[Target position records]
■ ■ ■ ■

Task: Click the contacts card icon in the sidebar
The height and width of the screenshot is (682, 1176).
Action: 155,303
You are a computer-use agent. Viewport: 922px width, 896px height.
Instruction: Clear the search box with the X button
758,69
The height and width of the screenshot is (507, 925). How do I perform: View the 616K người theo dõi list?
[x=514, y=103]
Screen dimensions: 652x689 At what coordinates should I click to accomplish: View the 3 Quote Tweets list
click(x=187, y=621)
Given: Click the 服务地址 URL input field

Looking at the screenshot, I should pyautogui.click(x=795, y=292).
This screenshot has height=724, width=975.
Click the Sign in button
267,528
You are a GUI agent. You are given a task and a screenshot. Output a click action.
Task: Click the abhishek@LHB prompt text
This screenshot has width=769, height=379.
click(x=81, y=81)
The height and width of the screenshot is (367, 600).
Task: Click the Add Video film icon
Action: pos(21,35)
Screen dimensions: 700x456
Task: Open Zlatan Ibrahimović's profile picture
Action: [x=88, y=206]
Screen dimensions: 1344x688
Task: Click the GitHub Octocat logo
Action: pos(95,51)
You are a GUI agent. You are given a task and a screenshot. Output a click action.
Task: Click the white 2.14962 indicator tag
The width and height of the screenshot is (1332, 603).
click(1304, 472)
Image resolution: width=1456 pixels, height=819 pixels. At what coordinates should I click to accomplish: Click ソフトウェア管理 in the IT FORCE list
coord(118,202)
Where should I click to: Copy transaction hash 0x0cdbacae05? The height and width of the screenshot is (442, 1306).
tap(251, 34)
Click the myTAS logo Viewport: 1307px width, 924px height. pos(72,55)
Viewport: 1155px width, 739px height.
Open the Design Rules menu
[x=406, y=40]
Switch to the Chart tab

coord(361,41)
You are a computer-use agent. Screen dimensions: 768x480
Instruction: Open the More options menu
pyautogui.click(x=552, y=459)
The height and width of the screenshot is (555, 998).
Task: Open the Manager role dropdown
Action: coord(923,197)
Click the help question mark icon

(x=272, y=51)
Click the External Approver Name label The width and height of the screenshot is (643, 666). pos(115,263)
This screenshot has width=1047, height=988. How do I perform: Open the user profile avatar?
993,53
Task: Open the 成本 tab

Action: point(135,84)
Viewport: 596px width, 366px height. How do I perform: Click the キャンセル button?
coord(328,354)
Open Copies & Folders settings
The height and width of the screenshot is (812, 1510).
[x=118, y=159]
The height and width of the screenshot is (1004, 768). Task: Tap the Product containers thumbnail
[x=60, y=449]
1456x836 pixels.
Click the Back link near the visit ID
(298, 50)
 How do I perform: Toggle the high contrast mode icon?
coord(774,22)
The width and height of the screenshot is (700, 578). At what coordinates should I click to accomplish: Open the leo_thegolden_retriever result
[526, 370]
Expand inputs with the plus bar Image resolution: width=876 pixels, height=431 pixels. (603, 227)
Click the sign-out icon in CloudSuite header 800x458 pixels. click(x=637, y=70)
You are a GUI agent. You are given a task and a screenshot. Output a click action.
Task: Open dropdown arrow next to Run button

■ ■ ■ ■

Objective: Repeat the rows exactly as they appear, everything from the line containing "Click the myTAS" down to the line containing "Action: point(135,84)".

Full output:
Click the myTAS logo Viewport: 1307px width, 924px height. pos(72,55)
Viewport: 1155px width, 739px height.
Open the Design Rules menu
[x=406, y=40]
Switch to the Chart tab

coord(361,41)
You are a computer-use agent. Screen dimensions: 768x480
Instruction: Open the More options menu
pyautogui.click(x=552, y=459)
The height and width of the screenshot is (555, 998).
Task: Open the Manager role dropdown
Action: coord(923,197)
Click the help question mark icon

(x=272, y=51)
Click the External Approver Name label The width and height of the screenshot is (643, 666). pos(115,263)
This screenshot has width=1047, height=988. How do I perform: Open the user profile avatar?
993,53
Task: Open the 成本 tab

Action: point(135,84)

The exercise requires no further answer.